Dataset entries:

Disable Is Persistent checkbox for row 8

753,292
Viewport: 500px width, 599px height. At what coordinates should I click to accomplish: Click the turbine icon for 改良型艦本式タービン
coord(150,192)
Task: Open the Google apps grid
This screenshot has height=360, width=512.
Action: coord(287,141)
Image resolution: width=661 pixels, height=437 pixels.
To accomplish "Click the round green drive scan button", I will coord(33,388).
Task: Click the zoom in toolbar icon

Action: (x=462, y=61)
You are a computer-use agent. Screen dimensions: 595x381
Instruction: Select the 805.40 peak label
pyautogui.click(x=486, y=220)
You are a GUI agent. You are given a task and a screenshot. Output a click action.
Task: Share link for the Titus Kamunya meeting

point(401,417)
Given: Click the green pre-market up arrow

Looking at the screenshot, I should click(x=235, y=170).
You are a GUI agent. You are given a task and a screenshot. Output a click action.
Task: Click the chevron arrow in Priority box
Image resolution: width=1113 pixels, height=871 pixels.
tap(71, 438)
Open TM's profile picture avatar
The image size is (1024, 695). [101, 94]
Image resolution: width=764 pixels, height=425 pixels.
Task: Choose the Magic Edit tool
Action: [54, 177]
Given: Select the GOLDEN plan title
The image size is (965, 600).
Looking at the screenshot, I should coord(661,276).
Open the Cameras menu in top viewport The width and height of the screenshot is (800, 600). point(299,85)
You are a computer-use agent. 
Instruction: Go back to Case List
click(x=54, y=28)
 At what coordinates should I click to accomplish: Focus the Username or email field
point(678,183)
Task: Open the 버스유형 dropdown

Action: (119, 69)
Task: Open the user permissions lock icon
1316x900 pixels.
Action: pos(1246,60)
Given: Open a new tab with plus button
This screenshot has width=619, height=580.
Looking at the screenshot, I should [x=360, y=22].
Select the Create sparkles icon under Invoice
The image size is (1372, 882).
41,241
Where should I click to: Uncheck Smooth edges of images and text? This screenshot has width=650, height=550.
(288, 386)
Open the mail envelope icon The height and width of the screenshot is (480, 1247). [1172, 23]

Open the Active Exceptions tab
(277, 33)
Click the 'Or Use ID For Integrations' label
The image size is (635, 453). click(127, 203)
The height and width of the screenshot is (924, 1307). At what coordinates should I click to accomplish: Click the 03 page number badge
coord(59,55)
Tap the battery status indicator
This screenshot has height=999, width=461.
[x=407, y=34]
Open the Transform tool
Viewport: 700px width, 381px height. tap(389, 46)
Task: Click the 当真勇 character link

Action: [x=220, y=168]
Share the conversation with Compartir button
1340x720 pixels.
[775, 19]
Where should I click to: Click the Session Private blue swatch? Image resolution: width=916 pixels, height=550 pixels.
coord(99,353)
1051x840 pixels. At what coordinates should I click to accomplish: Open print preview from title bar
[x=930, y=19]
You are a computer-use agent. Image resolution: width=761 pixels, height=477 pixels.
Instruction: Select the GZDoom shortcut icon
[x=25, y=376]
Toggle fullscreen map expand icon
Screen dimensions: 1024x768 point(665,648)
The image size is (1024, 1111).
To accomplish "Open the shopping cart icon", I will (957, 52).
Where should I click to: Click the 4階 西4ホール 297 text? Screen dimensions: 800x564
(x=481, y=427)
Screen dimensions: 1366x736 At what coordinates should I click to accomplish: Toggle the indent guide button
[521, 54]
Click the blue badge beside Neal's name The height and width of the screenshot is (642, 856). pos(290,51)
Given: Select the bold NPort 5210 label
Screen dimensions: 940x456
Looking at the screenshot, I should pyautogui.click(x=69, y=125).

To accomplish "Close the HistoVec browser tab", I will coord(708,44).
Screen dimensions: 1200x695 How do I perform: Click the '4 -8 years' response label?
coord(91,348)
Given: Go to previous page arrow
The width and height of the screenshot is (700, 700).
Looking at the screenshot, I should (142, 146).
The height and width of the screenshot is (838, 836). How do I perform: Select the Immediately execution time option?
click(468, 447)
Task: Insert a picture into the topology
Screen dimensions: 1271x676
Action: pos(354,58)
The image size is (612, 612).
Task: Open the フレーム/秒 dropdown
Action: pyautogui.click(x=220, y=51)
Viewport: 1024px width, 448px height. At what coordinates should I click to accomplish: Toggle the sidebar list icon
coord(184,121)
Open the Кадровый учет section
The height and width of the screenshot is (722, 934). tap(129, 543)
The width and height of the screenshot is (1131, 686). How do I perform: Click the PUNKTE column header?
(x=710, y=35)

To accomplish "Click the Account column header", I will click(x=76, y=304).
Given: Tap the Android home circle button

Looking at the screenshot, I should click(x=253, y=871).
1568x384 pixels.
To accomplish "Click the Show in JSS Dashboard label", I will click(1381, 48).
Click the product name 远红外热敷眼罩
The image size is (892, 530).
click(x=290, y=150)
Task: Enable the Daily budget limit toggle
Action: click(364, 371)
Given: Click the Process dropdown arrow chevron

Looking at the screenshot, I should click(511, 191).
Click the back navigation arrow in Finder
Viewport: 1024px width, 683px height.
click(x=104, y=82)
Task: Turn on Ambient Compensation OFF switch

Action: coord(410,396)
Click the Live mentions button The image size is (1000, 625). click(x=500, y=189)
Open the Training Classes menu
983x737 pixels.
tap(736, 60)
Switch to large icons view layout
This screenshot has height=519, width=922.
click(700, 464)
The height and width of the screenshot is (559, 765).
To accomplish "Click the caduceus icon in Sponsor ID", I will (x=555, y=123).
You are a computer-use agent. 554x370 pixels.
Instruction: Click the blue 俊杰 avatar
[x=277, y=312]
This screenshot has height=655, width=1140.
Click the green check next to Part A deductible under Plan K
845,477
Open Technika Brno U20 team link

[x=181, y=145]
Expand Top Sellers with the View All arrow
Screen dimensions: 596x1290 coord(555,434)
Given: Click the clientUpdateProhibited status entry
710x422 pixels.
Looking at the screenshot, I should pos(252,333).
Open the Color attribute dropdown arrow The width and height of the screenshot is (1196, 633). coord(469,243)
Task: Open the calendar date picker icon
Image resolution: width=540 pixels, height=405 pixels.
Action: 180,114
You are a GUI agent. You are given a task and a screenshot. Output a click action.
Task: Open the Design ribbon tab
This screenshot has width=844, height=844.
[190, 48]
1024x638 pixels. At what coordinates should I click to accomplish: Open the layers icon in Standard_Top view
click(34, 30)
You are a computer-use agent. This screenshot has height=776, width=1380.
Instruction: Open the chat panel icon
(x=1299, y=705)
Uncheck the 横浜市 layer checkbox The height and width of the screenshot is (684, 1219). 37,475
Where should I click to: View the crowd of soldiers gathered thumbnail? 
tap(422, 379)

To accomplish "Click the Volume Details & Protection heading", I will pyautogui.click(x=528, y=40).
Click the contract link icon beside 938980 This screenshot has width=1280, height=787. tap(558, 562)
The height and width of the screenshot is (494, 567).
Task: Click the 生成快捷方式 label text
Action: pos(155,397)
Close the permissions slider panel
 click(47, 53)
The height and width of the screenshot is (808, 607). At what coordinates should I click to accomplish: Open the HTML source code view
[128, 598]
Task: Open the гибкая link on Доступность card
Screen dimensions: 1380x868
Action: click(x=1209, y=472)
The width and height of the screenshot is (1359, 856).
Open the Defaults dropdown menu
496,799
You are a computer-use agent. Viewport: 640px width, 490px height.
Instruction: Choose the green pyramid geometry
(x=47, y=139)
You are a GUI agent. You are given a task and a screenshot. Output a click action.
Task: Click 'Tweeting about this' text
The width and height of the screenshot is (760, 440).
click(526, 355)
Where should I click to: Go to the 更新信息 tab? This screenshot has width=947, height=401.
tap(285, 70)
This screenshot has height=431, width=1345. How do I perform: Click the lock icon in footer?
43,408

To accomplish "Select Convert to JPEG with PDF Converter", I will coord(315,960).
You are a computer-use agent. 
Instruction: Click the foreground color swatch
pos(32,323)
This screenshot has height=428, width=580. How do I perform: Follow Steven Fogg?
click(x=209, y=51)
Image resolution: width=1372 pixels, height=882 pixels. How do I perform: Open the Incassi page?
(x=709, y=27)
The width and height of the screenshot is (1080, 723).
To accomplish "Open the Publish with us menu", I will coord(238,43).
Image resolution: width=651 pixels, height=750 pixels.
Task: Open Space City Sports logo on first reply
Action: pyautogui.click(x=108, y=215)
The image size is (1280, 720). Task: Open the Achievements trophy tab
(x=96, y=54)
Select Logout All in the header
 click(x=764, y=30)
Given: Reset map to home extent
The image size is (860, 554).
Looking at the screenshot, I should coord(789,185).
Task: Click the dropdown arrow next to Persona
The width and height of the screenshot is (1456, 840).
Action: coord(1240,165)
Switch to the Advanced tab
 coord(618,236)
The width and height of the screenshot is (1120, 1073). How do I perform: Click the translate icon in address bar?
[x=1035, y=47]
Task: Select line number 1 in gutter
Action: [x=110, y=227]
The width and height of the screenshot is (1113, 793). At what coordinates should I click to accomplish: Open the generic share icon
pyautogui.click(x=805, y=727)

*Task description:* Copy the entries above exactly, but only from the line holding "Open TM's profile picture avatar" through the line holding "Select the Create sparkles icon under Invoice", both included.

*Exercise answer:*
Open TM's profile picture avatar
The image size is (1024, 695). [101, 94]
Image resolution: width=764 pixels, height=425 pixels.
Task: Choose the Magic Edit tool
Action: [54, 177]
Given: Select the GOLDEN plan title
The image size is (965, 600).
Looking at the screenshot, I should coord(661,276).
Open the Cameras menu in top viewport The width and height of the screenshot is (800, 600). point(299,85)
You are a computer-use agent. 
Instruction: Go back to Case List
click(x=54, y=28)
 At what coordinates should I click to accomplish: Focus the Username or email field
point(678,183)
Task: Open the 버스유형 dropdown

Action: (119, 69)
Task: Open the user permissions lock icon
1316x900 pixels.
Action: pos(1246,60)
Given: Open a new tab with plus button
This screenshot has width=619, height=580.
Looking at the screenshot, I should [x=360, y=22].
Select the Create sparkles icon under Invoice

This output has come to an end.